Le patron se penche d’ailleurs sur la création d’une « université des métiers et de la formation aéronautique » avec une approche 4.0 ; en symbiose avec la nouvelle dynamique et les exigences du secteur.

Manque de moyens

Si la Tunisie ne souffre d’aucune faiblesse rédhibitoire, les acteurs de la filière attendent une amélioration des infrastructures routières, portuaires et informatiques. Ainsi, la concrétisation du projet de port en eau profonde d’Enfidha serait perçue comme « un plus » indéniable, de même qu’une connexion haut débit plus stable hors de Tunis.

Mais, comme de coutume en Tunisie, ce sont du côté des finances que les problèmes commencent. Afin de renflouer les caisses de l’État, il est de plus en plus question de remettre en cause la loi sur l’offshoring. Celle-ci exonère de TVA et de droits de douane les matières premières importées qui sont utilisées pour les produits destinés à l’exportation et elle réduit les impôts sur les bénéfices à 10 % ou encore libéralise les transferts de devises.

« Ce n’est pas une bonne nouvelle mais, pour des sociétés bien implantées, payer un peu plus de taxes n’est pas insurmontable. Par contre, celles-ci exigent de la visibilité sur ces questions et, avec la difficulté à mettre en place un gouvernement, pour le moment, la Tunisie ne peut pas la garantir », analyse un observateur.

Si un accord a été signé, en février 2019, avec le cluster allemand LR BW (Forum aérospatial du Bade-Württemberg), le pays peine à attirer de nouveaux investisseurs, contrairement à son rival maghrébin (voir ci-contre). Le Maroc compte presque deux fois plus de sociétés aéronautiques et en accueille en moyenne dix nouvelles par an, alors qu’il s’est lancé après Tunis sur le créneau…

Premier satellite national

En phase de démocratisation, la Tunisie a dû revoir ses priorités.
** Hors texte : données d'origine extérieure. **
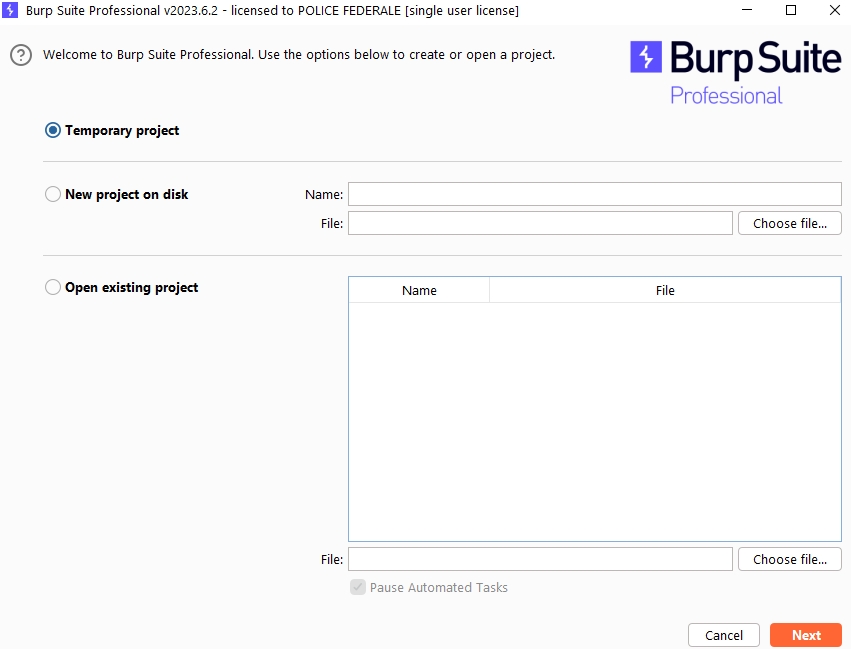Click inside the empty existing projects list
The image size is (851, 649).
594,420
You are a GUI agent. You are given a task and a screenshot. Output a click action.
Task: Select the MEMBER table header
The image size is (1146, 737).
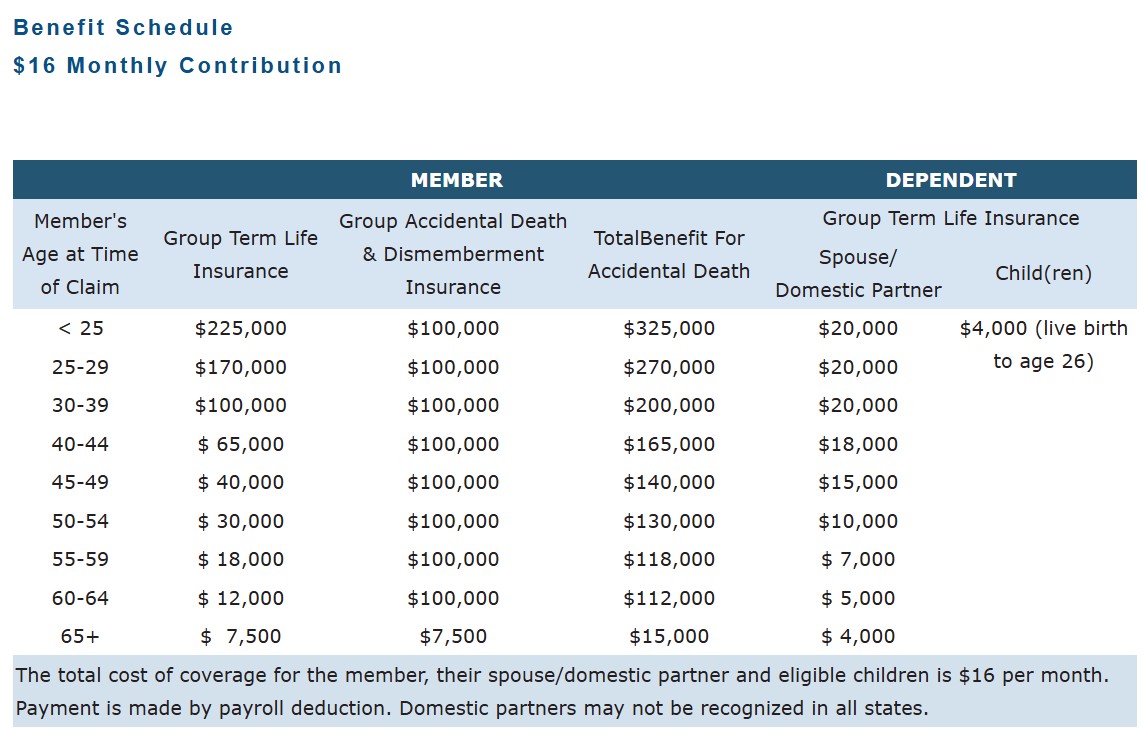click(x=456, y=181)
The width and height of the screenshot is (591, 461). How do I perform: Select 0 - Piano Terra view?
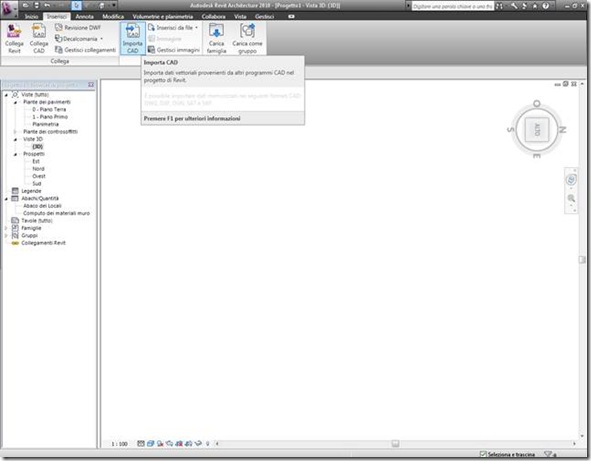[x=49, y=109]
Par manque de moyens, le Cemia n’assure en effet plus les formations dans trois domaines clés de la filière : le câblage, les matériaux composites et la peinture de surface.

« Il est difficile de convaincre les trésoriers qu’une seule pince de câblage peut coûter 400 euros. En outre, les process changent vite, et il faudrait aussi reformer les enseignants… explique Chahine Mahfoudh. Mais ce n’est pas qu’une question d’argent. Parfois, je dois répondre à un vrai interrogatoire des douaniers sur l’importation de certains produits. » Il espère qu’à l’occasion du lancement de la deuxième phase de développement du Cemia, prévue en juin, l’État s’impliquera à nouveau et davantage financièrement afin d’inciter les investisseurs tunisiens à rejoindre ce marché porteur et valorisant.

En attendant, ce n’est peut-être plus seulement dans le ciel mais encore plus haut, dans l’espace, que l’on pourra voir flotter le drapeau tunisien. Mohamed Frikha, patron de la société Telnet, a ainsi assuré qu’il allait lancer le premier satellite national d’ici à la fin de l’année.

Pour cela, l’entrepreneur et homme politique de 56 ans s’est tourné vers la Russie, à travers un partenariat avec les sociétés Sputnix et GK Launch Services. Par ailleurs, en collaboration, cette fois, avec le pôle d’excellence français Aerospace Valley, implanté à Toulouse, il veut créer un centre aérospatial à Sousse.